■ Work to be completed: Look through the listing below, and wherever a line has the string "agent", copy it.

■ Extracted material:
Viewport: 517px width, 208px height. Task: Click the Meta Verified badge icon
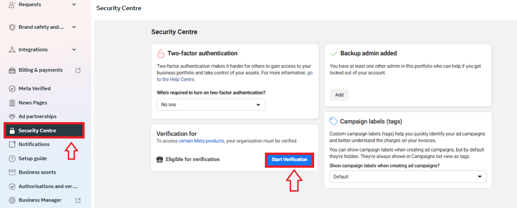(12, 89)
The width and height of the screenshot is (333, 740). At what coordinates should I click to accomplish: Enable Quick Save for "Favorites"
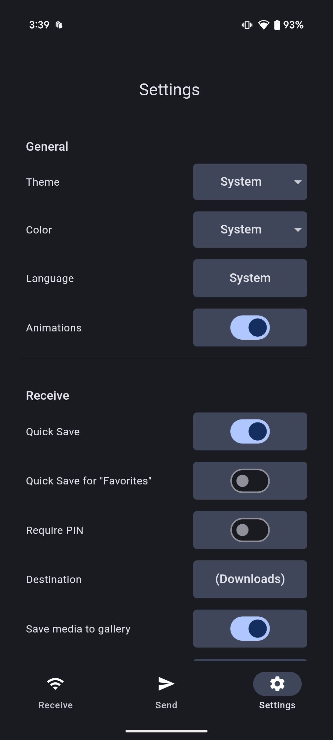250,481
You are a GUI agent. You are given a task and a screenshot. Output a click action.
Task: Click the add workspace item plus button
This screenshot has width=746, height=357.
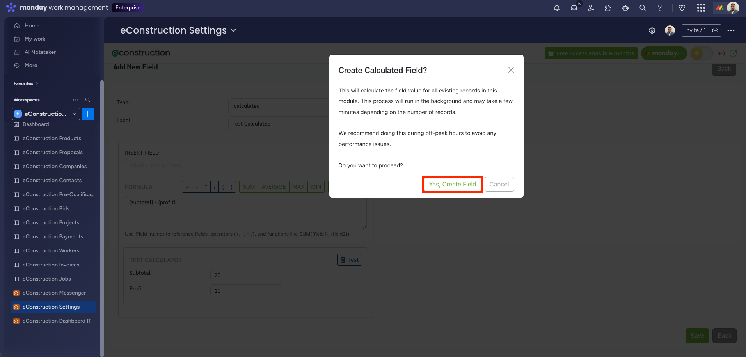point(88,114)
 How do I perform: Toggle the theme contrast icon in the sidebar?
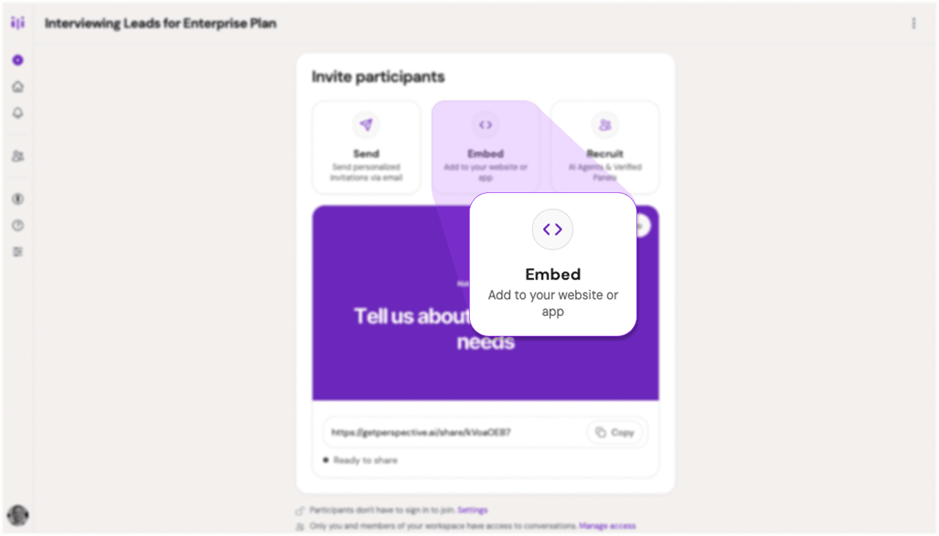pos(17,198)
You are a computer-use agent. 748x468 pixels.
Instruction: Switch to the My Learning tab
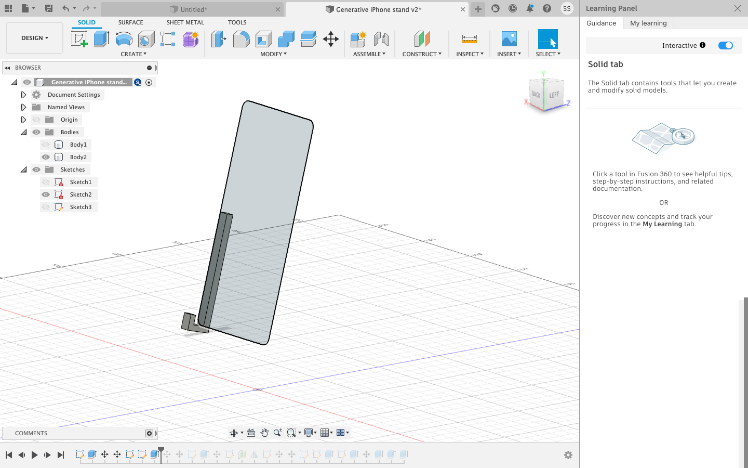click(x=648, y=23)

■ Solution for this task:
You are a GUI agent. You are given a task and a screenshot. Output a click action.
You are a computer-use agent. 748x468 pixels.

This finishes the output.